### PAGE TEXT

Tuesday, October 14, 2014

The Other Shoe Dropping - Redux

Okay, this had originally gone up in a slightly different format on Sunday, and because I wanted a bit more verification, I took it down for a bit, but today I was in communication with the nice folks at the Florida Attorney General's Office and feel that now there is sufficient fact that has sufficiently been checked.

So let's try this again, but with a few modifications.

Things used to be different.  It used to be that watches were made one at a time, by people who really cared about what they were doing.  And this was not down just to the watch maker.  People were fiercely proud of the watch brand that they worked for.  They IDENTIFIED with the company that they worked for, and it was downright shameful if the brand's reputation took a hit.

### DATA ENTRIES
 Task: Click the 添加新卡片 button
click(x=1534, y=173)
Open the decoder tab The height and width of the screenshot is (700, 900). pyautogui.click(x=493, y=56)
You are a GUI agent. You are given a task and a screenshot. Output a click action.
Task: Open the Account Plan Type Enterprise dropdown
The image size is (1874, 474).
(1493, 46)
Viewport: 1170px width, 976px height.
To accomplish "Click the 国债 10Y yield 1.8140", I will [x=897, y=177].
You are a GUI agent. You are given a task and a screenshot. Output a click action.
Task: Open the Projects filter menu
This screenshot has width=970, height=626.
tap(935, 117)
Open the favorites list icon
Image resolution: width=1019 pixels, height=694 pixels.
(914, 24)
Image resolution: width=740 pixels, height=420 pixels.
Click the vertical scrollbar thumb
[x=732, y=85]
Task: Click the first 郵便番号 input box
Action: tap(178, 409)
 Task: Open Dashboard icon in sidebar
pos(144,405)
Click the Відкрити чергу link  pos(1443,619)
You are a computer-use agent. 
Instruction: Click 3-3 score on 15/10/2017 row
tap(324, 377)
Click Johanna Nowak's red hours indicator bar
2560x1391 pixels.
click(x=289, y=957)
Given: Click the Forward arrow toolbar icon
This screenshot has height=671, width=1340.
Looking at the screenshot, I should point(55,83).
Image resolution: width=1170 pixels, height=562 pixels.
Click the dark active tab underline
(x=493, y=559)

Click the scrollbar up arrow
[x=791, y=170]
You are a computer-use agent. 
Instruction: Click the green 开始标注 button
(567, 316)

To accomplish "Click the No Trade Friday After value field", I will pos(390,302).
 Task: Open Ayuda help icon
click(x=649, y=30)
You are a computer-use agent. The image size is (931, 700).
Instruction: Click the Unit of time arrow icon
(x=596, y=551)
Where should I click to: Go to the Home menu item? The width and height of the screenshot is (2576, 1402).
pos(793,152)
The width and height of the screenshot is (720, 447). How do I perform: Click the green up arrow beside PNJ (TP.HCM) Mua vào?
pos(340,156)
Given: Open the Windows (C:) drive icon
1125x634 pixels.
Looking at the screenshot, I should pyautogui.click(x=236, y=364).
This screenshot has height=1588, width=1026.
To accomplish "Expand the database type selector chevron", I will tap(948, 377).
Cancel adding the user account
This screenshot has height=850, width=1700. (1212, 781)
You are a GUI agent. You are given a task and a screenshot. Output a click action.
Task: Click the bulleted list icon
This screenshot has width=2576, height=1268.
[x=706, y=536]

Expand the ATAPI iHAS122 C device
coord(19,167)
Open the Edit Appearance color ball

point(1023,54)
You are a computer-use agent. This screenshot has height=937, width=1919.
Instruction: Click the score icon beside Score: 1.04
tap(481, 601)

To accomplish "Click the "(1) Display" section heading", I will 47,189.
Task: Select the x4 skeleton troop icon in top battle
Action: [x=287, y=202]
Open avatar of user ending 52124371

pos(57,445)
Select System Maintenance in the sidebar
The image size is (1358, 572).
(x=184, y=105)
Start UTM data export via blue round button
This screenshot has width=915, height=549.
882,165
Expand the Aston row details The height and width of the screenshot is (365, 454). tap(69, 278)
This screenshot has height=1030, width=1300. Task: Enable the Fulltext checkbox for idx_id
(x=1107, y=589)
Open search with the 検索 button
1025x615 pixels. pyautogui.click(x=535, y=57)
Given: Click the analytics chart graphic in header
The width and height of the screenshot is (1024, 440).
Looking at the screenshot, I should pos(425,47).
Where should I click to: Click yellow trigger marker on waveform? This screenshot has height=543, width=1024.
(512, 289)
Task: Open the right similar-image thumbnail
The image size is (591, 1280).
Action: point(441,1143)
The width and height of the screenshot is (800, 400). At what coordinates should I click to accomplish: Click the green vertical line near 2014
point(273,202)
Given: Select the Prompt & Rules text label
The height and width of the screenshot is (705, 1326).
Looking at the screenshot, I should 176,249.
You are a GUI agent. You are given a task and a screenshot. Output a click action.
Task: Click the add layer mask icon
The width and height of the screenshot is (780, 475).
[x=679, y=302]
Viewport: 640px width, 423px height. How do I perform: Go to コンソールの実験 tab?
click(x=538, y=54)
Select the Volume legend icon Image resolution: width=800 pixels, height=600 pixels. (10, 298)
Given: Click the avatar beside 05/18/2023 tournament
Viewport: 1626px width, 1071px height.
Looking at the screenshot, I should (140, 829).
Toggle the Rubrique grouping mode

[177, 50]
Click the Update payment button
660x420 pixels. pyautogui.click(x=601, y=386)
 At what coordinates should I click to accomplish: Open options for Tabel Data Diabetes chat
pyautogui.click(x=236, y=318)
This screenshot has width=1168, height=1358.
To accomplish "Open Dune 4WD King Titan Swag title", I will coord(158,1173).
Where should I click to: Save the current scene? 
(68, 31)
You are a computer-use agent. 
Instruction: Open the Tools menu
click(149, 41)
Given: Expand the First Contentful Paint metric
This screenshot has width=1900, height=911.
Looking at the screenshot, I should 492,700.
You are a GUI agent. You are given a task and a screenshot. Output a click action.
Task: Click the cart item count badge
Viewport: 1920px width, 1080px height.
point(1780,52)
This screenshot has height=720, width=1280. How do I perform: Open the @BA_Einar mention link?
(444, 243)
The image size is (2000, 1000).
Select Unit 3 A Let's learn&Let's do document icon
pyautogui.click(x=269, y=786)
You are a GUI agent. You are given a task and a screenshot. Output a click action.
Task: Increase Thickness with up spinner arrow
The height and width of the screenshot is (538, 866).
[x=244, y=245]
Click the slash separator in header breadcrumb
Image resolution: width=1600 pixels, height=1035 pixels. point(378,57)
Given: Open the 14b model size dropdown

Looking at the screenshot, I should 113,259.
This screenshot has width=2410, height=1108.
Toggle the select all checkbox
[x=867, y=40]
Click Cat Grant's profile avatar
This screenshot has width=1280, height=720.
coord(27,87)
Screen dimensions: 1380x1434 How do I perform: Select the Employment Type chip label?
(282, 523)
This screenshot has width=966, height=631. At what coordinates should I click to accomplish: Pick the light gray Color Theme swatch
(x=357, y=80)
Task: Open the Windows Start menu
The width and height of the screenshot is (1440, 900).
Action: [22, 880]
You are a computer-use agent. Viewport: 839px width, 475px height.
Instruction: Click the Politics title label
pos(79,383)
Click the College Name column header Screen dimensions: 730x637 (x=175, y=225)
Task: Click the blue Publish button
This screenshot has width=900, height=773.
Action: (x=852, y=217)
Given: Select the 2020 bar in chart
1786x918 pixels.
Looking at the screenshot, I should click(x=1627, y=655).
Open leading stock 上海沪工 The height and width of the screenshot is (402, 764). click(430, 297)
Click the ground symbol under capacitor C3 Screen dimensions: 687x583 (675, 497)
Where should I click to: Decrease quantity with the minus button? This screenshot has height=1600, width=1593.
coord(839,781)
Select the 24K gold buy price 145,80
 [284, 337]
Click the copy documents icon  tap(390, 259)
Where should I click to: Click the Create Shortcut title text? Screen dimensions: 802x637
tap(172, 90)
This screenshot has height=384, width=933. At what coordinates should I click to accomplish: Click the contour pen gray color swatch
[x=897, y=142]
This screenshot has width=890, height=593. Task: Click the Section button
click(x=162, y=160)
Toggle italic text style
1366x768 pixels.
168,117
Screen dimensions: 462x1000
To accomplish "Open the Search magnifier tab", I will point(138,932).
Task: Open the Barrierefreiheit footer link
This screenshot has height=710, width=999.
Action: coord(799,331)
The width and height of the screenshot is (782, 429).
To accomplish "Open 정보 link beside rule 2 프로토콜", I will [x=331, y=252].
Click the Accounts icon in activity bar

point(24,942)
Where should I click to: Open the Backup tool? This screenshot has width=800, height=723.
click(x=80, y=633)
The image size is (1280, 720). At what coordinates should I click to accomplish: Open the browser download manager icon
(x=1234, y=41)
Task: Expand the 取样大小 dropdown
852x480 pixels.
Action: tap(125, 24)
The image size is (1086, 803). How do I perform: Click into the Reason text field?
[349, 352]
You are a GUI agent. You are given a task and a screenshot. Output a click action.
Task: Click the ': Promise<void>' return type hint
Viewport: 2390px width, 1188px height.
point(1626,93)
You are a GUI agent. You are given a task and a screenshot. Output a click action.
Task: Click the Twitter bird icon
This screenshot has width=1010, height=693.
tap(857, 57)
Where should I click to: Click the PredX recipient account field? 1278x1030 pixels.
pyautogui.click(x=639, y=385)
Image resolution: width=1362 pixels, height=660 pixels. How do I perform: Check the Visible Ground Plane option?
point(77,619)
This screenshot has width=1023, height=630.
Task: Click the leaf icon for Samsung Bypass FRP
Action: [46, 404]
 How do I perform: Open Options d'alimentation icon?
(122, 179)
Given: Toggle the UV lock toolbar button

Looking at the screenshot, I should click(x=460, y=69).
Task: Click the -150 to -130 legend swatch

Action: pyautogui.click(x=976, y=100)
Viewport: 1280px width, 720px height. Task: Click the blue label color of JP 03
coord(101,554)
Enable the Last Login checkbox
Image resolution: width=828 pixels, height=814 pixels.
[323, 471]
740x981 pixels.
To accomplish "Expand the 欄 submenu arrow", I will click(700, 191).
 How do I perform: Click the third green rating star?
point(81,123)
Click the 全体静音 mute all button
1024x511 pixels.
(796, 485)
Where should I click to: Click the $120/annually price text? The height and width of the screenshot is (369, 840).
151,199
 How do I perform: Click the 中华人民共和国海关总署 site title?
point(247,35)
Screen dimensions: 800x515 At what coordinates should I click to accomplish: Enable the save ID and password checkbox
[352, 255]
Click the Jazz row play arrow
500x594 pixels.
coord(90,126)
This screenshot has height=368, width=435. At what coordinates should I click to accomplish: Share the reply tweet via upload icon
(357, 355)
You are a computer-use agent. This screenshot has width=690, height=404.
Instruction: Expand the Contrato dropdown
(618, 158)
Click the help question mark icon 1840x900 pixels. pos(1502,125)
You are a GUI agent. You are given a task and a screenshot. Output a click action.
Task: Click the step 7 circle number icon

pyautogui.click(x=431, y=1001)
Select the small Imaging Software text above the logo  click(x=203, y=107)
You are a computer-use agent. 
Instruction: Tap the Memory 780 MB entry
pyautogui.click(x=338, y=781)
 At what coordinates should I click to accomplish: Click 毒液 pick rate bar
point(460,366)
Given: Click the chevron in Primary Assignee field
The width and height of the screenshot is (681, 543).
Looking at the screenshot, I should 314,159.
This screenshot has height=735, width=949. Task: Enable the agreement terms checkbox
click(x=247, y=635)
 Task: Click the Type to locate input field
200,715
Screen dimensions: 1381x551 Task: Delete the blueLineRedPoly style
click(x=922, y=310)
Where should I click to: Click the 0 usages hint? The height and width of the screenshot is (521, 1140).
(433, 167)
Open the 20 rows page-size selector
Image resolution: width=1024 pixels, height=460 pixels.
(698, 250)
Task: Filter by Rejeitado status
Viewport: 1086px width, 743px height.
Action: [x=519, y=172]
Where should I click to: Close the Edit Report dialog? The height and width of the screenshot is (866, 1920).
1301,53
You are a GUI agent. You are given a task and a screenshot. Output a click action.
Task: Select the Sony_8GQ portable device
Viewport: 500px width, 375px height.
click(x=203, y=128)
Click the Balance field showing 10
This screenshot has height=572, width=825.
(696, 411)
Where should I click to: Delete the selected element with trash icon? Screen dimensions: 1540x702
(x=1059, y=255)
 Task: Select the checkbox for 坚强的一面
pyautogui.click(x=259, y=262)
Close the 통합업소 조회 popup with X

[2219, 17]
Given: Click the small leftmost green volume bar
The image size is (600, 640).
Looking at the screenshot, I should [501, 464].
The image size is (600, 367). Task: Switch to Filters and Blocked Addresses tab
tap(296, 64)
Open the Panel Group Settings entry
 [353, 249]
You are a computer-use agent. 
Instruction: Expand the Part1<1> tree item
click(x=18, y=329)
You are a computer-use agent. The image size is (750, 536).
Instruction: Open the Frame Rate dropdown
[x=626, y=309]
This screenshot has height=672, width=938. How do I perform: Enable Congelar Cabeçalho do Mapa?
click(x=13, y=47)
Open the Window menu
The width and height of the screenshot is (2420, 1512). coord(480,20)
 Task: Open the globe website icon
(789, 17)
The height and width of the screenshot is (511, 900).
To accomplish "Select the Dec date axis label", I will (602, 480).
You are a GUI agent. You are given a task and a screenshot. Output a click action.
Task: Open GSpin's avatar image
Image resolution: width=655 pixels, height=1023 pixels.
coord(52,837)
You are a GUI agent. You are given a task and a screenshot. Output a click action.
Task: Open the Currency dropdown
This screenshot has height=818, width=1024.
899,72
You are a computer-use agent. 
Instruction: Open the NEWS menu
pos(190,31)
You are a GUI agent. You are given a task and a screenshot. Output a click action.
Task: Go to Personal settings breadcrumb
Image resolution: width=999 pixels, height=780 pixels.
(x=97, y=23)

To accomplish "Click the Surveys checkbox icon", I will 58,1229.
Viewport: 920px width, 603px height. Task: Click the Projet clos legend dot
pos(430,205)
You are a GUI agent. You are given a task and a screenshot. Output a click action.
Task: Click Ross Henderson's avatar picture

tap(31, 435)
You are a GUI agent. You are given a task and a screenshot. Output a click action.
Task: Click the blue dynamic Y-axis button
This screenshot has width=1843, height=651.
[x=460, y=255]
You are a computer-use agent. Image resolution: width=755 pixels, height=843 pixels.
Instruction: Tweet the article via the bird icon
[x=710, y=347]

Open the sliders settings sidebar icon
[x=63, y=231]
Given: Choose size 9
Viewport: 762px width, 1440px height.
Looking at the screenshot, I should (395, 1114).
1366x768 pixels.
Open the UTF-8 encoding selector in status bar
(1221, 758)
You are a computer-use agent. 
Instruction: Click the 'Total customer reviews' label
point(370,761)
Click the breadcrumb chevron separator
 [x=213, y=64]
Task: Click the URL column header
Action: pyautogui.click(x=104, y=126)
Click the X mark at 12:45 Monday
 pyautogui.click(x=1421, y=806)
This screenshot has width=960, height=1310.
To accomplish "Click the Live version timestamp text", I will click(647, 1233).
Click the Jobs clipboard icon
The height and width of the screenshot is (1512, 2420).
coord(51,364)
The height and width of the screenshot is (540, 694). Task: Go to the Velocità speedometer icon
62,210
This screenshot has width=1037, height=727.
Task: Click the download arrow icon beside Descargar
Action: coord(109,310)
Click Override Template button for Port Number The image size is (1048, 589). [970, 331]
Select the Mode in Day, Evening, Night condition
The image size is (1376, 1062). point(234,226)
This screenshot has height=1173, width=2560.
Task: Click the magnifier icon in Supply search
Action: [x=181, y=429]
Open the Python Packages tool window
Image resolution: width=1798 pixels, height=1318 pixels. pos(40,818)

### SHORT EXERCISE 1
Scale the rows from the first row through the line containing "will [x=897, y=177].": reproduce each of those lines with its request, but multiply every click coordinate in the answers by 0.8 and round to whole numbers, with halves rounded up.
### SHORT EXERCISE 2
Finish out the next part of the watchmaking blog post, picking up after its last sentence.

### WRITTEN REPLY 1
 Task: Click the 添加新卡片 button
click(x=1227, y=138)
Open the decoder tab The height and width of the screenshot is (700, 900). pyautogui.click(x=394, y=45)
You are a GUI agent. You are given a task and a screenshot. Output a click action.
Task: Open the Account Plan Type Enterprise dropdown
The image size is (1874, 474).
(1194, 37)
Viewport: 1170px width, 976px height.
To accomplish "Click the 国债 10Y yield 1.8140", I will [x=718, y=142].

### WRITTEN REPLY 2
But it goes deeper than that - there used to be a deeper commitment - a stronger sense of responsibility to the CUSTOMER.  Someone who owns a pretty amazing jewelry store here in California whose opinion I hold quite highly was recounting a series of visits he made to Switzerland and the various factory tours to some of the most celebrated houses in the game.  It was always magical, exciting - a living press release.  Until they came to the after service department which nine times out of ten was a mere afterthought.  While a virtual army worked in R & D, haute horology, gem-setting, etc, after service was usually manned by one or two people, mountains of watches awaiting service - not unlike the shoemaker of the old children's story who was only saved by the elves who came in the middle of the night to complete his work.  I will not try to quote him because he is far more eloquent that I can hope to be, but the gist was:

"Stop worrying about and chasing after the customers you don't have.  Start worrying about taking care of the customers that YOU DO HAVE NOW!".

So back to my previous post and let's talk about YOU - let's talk about the CUSTOMER, let's talk about the way that things should be, and in many instances, sadly, the way that they are.

I'm going to reverse Clint Eastwood's title and we'll call this section the ugly, the bad - and we'll then talk about the good.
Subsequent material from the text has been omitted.